Sementara itu, Kepala Desa Lamoluo Muhammad Junaidy SH menambahkan bahwa keberadaan lembaga adat Desa juga berfungsi untuk mengayomi dan melestarikan nilai, sistem sosial maupun benda material dari kebudayaan lokal.

Pemberdayaan dimaksudkan untuk memperkokoh fungsi dan peran lembaga adat desa sebagai wadah sekaligus fasilitator pengelolaan pembangunan Desa dengan acuan nilai, norma, tradisi, budaya dan kearifan lokal.

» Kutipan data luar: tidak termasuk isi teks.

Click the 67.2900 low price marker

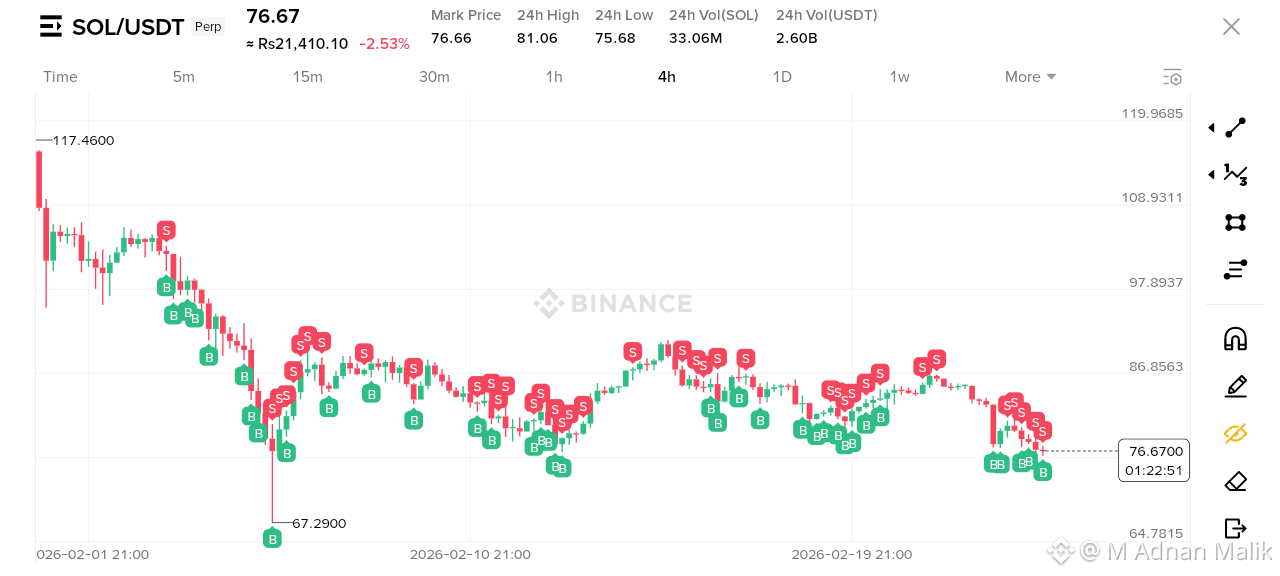(319, 523)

“Lembaga adat berfungsi bersama pemerintah merencanakan, mengarahkan, mensinergikan program pembangunan agar sesuai dengan tata nilai adat istiadat dan kebiasaan-kebiasaan yang berkembang dalam masyarakat demi terwujudnya keselarasan, keserasian, keseimbangan, keadilan dan kesejahteraan masyarakat. Selain itu, lembaga adat berfungsi sebagai alat kontrol keamanan, ketenteraman, kerukunan, dan ketertiban masyarakat, baik preventif maupun represif,” ungkap Kades Lamoluo.

Usai kegiatan tersebut, Pemerintah Provinsi Sultra menyerahkan sertifikat penghargaan kepada puluhan peserta yang telah ikut serta dalam mensukseskan agenda itu.